Sultanın otuz yıl süren iktidarı sona erdi. Ancak onun yerini daha zayıf bir sultan aldı. İttihat ve Terakki Cemiyeti ile meclisin iktidarı ise sultanınkinden daha etkindi. İttihat ve Terakki Cemiyetinin dikenini sivrilttiği yeni bir dönemin yaşandığını belirten araştırmaya göre Osmanlı İmparatorluğu ile gazeteciliğin durumu, o dönemde kimsenin hayal bile edemeyeceği yeni bir yol izlemeye başladı. Osmanlı hükümeti özellikle basın özgürlüğü alanında daha önceki vaatlerinden vazgeçti ve bu dönemde basın üzerinde daha sıkı bir kontrol ve daha yoğun bir sansür faaliyetine tanık olundu. Birçok gazete kapatıldı, belli belirsiz koşullarda bazı gazeteciler tutuklandı. 1909-1910 yıllarında Sadâ-yı Millet (Halkın Sesi) dergisinin yazarı Ahmet Samim Bey, suikasta uğradı. Aynı şekilde Alemdar dergisinde yazar olan Zeki Bey de öldürüldü.
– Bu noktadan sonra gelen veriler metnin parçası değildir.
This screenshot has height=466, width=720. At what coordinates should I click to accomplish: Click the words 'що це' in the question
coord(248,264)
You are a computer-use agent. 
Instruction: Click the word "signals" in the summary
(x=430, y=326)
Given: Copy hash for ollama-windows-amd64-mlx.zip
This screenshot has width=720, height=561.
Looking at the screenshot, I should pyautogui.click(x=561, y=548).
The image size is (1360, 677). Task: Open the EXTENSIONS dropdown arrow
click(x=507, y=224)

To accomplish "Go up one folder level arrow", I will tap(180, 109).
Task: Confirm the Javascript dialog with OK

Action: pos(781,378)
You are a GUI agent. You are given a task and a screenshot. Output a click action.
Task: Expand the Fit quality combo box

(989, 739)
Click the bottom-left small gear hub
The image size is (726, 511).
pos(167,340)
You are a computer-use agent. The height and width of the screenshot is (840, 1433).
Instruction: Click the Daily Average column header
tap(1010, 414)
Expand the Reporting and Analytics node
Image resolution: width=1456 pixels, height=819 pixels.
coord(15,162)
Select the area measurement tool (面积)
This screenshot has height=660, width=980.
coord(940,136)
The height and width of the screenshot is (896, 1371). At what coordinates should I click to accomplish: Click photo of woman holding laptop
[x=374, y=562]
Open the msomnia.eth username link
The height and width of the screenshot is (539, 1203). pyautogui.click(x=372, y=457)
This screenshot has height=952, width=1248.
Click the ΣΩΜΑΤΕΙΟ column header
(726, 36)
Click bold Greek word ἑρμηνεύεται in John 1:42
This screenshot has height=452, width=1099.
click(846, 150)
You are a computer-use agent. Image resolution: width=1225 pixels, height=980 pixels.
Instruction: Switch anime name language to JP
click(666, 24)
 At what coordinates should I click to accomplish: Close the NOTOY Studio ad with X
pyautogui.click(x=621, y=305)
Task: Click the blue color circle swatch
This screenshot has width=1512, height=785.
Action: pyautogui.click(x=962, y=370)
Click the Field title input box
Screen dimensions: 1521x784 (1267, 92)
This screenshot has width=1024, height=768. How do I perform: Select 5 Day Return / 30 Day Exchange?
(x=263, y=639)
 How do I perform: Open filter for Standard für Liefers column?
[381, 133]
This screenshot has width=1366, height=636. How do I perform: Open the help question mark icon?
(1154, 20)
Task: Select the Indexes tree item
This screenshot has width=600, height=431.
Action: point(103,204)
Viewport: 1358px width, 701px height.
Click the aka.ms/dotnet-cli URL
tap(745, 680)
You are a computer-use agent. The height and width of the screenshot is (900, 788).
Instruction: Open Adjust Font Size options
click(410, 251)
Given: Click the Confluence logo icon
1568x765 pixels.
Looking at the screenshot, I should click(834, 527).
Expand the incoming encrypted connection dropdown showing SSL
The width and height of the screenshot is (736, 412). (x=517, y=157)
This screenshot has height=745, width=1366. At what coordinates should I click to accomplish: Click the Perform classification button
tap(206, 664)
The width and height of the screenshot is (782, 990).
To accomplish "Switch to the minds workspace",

Bir matbaanın patlatılması ve Bozkurtların suikastları
Basının gördüğü baskılar, bununla da kalmayarak devam etti. Hatta, sıkıntıları nesilden nesile artmaya başladı. Biraz özgürlük olur gibi olduysa da önceki dönemi unutturacak yeni bir nüksediş yaşandı. 6-7 Eylül 1955 yılında İstanbul’da ve İzmir’de yaşananlar da tam olarak buydu. Bu tarihlerde Yunanlılar ve bazı azınlıklar, Türk milliyetçi çeteleri tarafından şiddetli bir saldırıya uğradı. “Cumhuriyet, İstanbul’daki bazı Türk milliyetçi eylemcilerin Yunan, Ermeni ve Yahudi azınlıklara uyguladığı saldırılara tanık oldu. Bunun üzerine Türk hükümeti, sıkıyönetim ilan ederek basına yönelik kontrolünü sıkılaştırdı. Üstelik devlete, gerekirse delilsiz olarak şüphe duyduğu gazetecileri tutuklama izni veren yasa da çıkarıldı.”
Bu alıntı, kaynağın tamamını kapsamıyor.